Wild and precious

She stood in her kitchen in the low light of a winter morning, waiting for the kettle to finish. Outside, the world was waiting to be formed. River mist filled the valleys. The sleeping hills were still. Dawn crept, silently, towards the horizon. In her bare feet, she felt the cold of it entering her house, her body, her bones. Those who died today would never feel warmth again. How strange, to have reached the point of such forgetting. She leaned against the kitchen counter, waiting to shiver. The kettle was wheezing with the effort of pushing against the cold and the quiet. As she cupped her hands around its hot little body, her eye caught on the poster above it, with the quote from the Mary Oliver poem: ‘What is it you plan to do with your one wild and precious life?’ It was written in large cursive letters in aqua colored ink, framed in a light, bland wood, suitable for everyone to see. The other line, she kept to herself; ‘Doesn’t everything die at last, and too soon?’

When she had been given her diagnosis, a whole new vocabulary had come with it; one of war and conflict. She was supposed to be battling. She was supposed to reject the possibility of defeat. She was supposed to be strong and brave and on some kind of strong, brave, battling, tragic, journey. But she was not brave enough, didn’t fight enough, was too equivocal, too sick, too distracted, too quiet, too still. Or perhaps the treatment just didn’t work. With three to five weeks left, she was planning her last day on earth. When the counsellor had suggested it, she had imagined a kind of summing up, like at the end of a workshop. She should be engaging in reflection right now, reminiscing, making meaning, drawing out themes. Listing important contributors to thank.

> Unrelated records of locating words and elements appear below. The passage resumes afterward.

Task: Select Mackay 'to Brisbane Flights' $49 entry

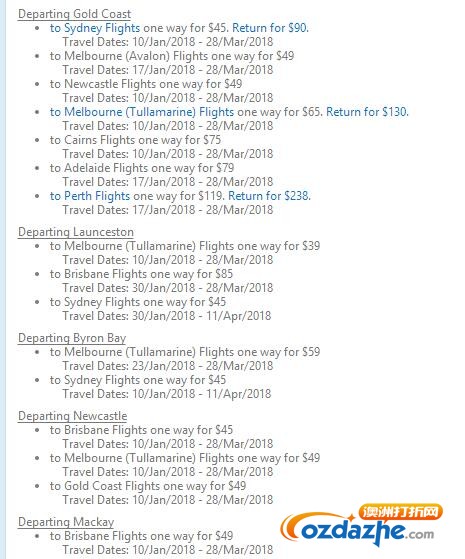Action: point(142,536)
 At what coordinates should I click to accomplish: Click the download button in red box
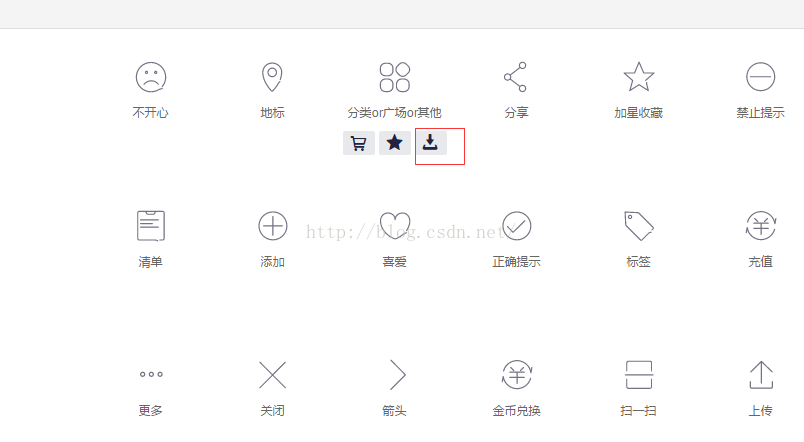(x=431, y=143)
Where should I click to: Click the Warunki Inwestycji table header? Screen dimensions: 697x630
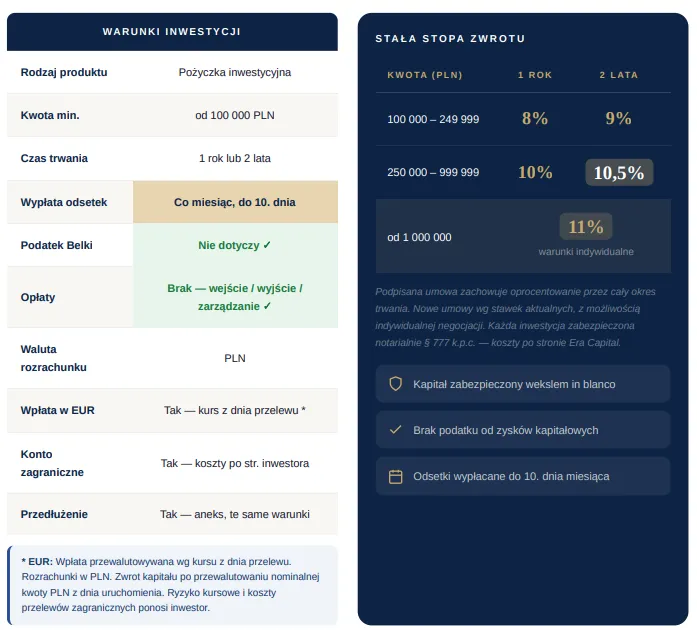coord(172,32)
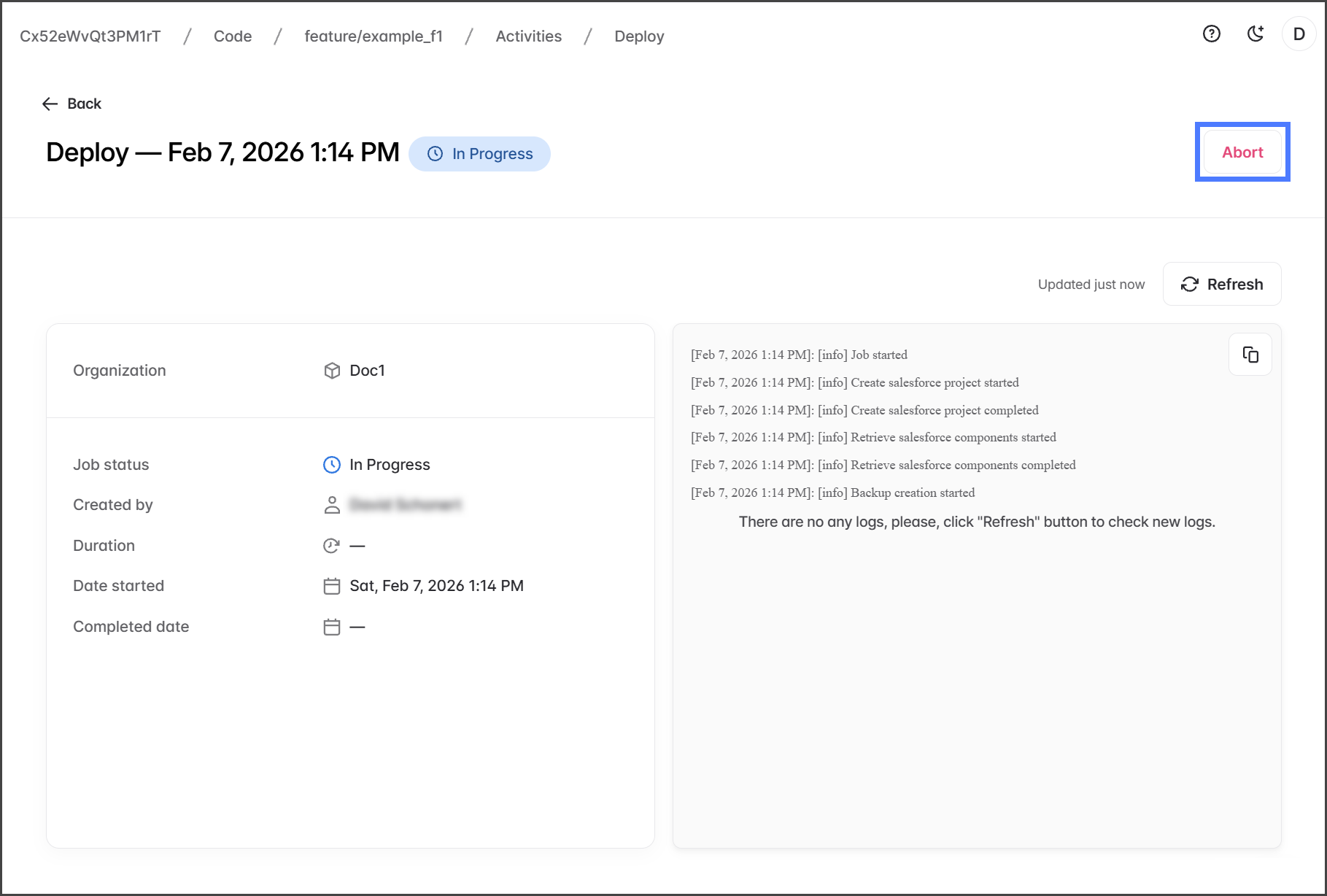Click the Date started calendar icon
This screenshot has height=896, width=1327.
coord(332,586)
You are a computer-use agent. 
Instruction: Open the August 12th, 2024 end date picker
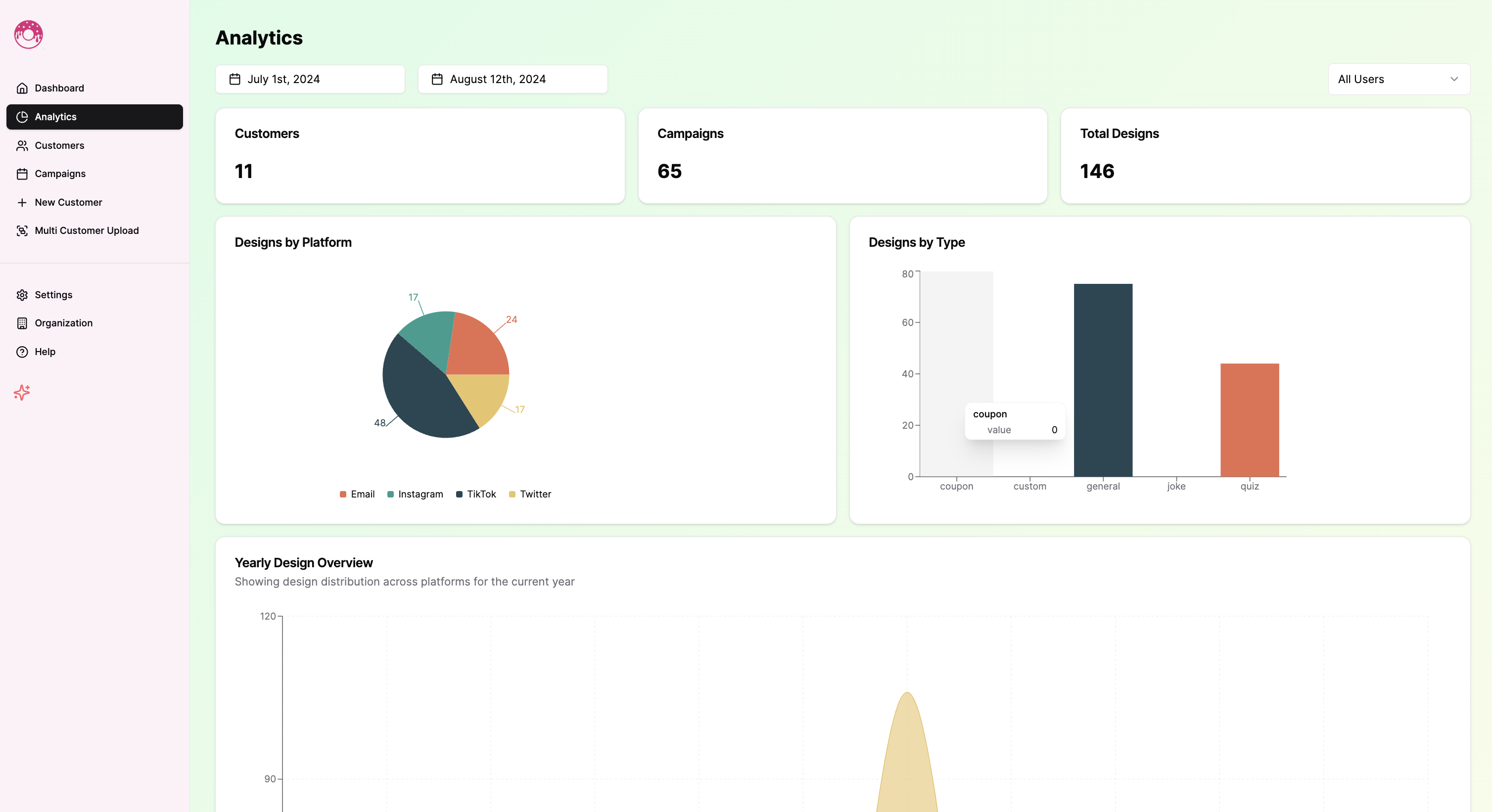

She gazed out of the window at the red mist, drifting. It was so quiet. Birds were huddled somewhere in flocks, feathers fluffed up, eyes closed, hard beaks tucked under soft wings. The mist was rising. She could skill see the bright prick of stars above it, but not for long. Slowly, slowly, the hard dark blue of the sky was melting into white. We are born, and spend our lives walking toward God. Or so they say. She poured hot water into her cup and wondered what it would be like to do nothing; no planning, no thanking, no last day. She would stand and watch the dawn, and then the sunset, and then another dawn. The world was pulled on strings of light. It reached, and stretched, and imagined itself into the future. She could hear it now, stirring in the silence. The great sweep of forest, the button-grass plains and tarns of ice. Out on the water, there would be patches of glowing silver, and grey sheets of sky falling into the sea, soft grey water to soft grey water. Whales would be swimming in the green depths. From her window she would see the start of it; the droplets on the wind, the bend of the eucalypts. The air that touched the air that touched the clouds that touched the sea. Her body amongst all the bodies on earth; the crowding, rushing clamor of them; the feathers, the scales, the fur, the skin; the old, the aging, the freshly born. Her senses reaching out to the world reaching out to them. Here, we are here, we are here. We are here.